The Recruit

Al Pacino, Colin Farrell, Bridget Moynahan

india Updated: May 05, 2003 21:14 IST


At one hour and 45 minutes, The Recruit is anything but an overlong film. Yet the listless spy thriller is such a huge drag that it leaves you wishing it had never escaped the confines of the studio. Who could have expected a film starring the redoubtable Al Pacino and the personable Colin Farrell to be a letdown of such monumental proportions?

The visuals are crisp enough and the technical inputs are of the very highest order, but the plot is a jingle-jangle of clichés and illogicalities and the pacing is hopelessly tentative. The characters linger endlessly over cups of varied beverages every now and then, stare for eons at computer screens at supposedly tension-filled junctures of the plot or simply keep parroting vacuous lines like "Nothing is as it seems" and "Everything is a test" until one loses count - and patience.

Given the air of somnolence that hangs over the film all the way through, the viewer could be forgiven for wondering if director Roger Donaldson was led to believe, probably by an anti-American conspirator, that he was making a three-hour-plus film. The Recruit actually feels like one.

Not only do the inexplicable indulgences of the scriptwriter drastically slow down the film's pace, it also gives the sharper members of the audience enough opportunity to spot the lack of substance in this cliché-ridden broth. We've seen it all before: this formulaic routine that pits a hard-as-nails veteran against a wet-behind-the-ears rookie was handled with far greater flair in the recently seen Spy Game and Training Day.

Pacino is cast as Walter Burke, an ageing CIA instructor who homes in on a computer whiz James Clayton, played by with a fair degree of panache by Farrell, in a Boston bar and talks him into accepting a stint at the agency's top-secret training facility, euphemistically called "The Farm".

Once there, the sceptical young man - he believes the CIA is run by "fat, old, White men who slept when they were needed the most", an obvious reference to 9/11 -- is put through the grind. He is taught skills that no CIA operative can do without, including the ability to fudge facts before a lie detector without being caught - that, indeed, is another of the many scenes that recur through the film.

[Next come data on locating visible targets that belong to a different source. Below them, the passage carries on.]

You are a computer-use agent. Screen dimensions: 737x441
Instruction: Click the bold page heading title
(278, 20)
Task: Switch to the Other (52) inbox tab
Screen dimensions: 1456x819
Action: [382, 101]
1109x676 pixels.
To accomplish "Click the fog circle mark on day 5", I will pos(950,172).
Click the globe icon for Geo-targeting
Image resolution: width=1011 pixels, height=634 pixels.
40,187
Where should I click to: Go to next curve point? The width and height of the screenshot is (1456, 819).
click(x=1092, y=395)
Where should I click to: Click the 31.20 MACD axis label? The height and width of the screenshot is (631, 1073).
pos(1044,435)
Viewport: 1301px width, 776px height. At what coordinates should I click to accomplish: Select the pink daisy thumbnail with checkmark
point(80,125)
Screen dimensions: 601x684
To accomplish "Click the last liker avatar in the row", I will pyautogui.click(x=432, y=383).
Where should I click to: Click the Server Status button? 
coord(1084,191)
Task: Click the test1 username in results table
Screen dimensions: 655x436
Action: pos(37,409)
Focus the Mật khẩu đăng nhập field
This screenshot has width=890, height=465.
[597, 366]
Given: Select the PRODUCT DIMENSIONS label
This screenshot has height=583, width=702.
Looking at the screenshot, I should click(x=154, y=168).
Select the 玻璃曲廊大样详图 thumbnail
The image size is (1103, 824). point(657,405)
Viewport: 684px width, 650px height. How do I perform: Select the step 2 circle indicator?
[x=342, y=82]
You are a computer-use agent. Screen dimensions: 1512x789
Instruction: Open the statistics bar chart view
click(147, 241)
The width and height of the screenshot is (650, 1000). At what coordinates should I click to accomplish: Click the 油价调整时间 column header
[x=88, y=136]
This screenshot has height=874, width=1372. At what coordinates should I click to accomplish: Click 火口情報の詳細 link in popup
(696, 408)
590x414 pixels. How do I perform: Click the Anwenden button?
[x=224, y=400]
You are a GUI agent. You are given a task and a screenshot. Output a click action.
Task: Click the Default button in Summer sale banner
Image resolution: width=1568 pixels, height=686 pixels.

The young man falls in love with a mysterious fellow trainee Layla Moore (Bridget Moynahan), a woman of Algerian descent who might be "a mole" in the ranks. Burke tips off Clayton in the nick of time about Layla's game plan. In order to impress the hard to please instructor and to prove his patriotism, the recruit agrees to lay a trap for the lady.

But the rest of the film just meanders into meaninglessness. Burke is actually absolutely right: nothing is quite what it seems here. The Recruit may look like a thriller, but it plays out more like a puerile jigsaw puzzle that is so fuzzy that it would have been painful hadn't it been so soporific.

Director Roger Donaldson's credits include such edge-of-the-seat fare as No Way Out and Thirteen Days. One would find that hard to believe on the evidence that The Recruit provides.

Pacino sleepwalks through his role: with the character being so hollow, that is all he is required to do. Colin Farrell gets the lion's share of the footage. He gives it his best shot and that's such a waste. Bridget Moynahan's sultry seductress act is as vapid as the rest of the film. Give it a miss.